*What the exercise asks*. So long as no pictures are carried over, output the records below exactly.

(Stored items)
------------

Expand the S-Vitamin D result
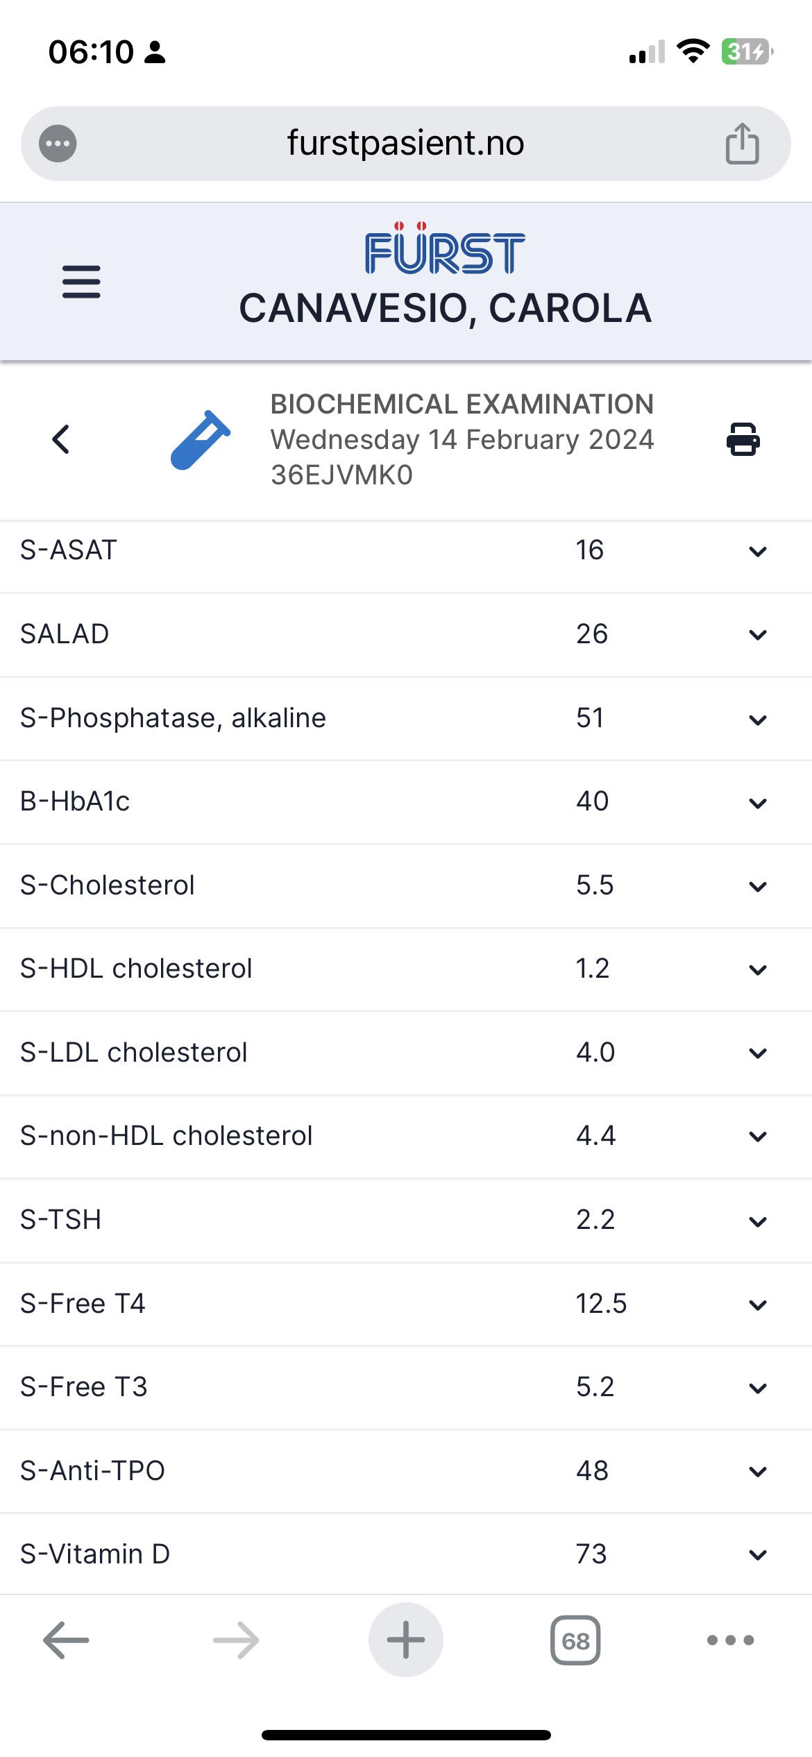The image size is (812, 1757). (758, 1555)
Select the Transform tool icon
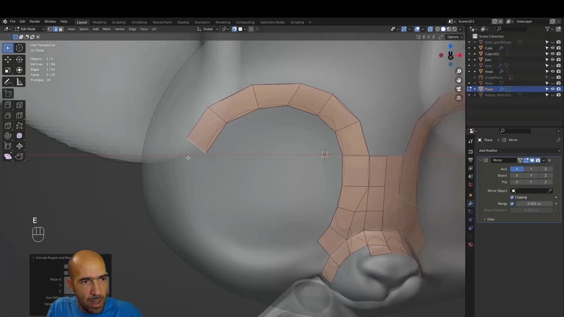Viewport: 564px width, 317px height. (19, 70)
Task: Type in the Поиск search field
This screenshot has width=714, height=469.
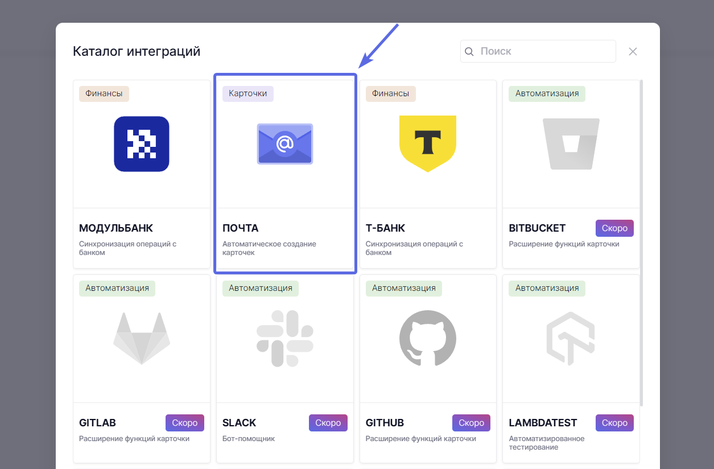Action: pyautogui.click(x=543, y=51)
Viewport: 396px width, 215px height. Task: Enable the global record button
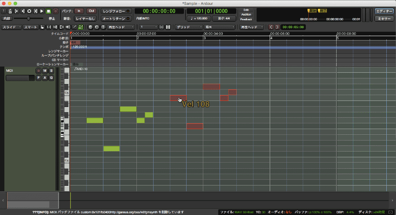coord(55,11)
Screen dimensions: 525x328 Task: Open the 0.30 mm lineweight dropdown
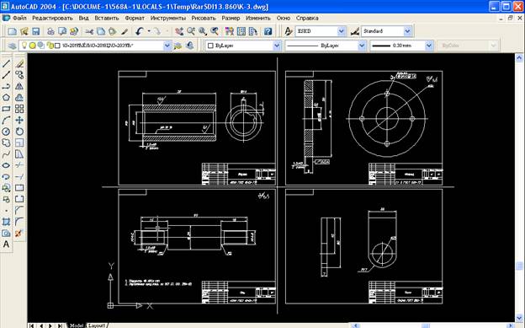tap(429, 46)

------------

*Solution for this task*.
Expand the S-Vitamin D result
The image size is (812, 1757). (758, 1555)
Select the Transform tool icon
Viewport: 564px width, 317px height. (19, 70)
Task: Type in the Поиск search field
This screenshot has width=714, height=469.
Action: pyautogui.click(x=543, y=51)
Viewport: 396px width, 215px height. Task: Enable the global record button
coord(55,11)
Screen dimensions: 525x328 Task: Open the 0.30 mm lineweight dropdown
tap(429, 46)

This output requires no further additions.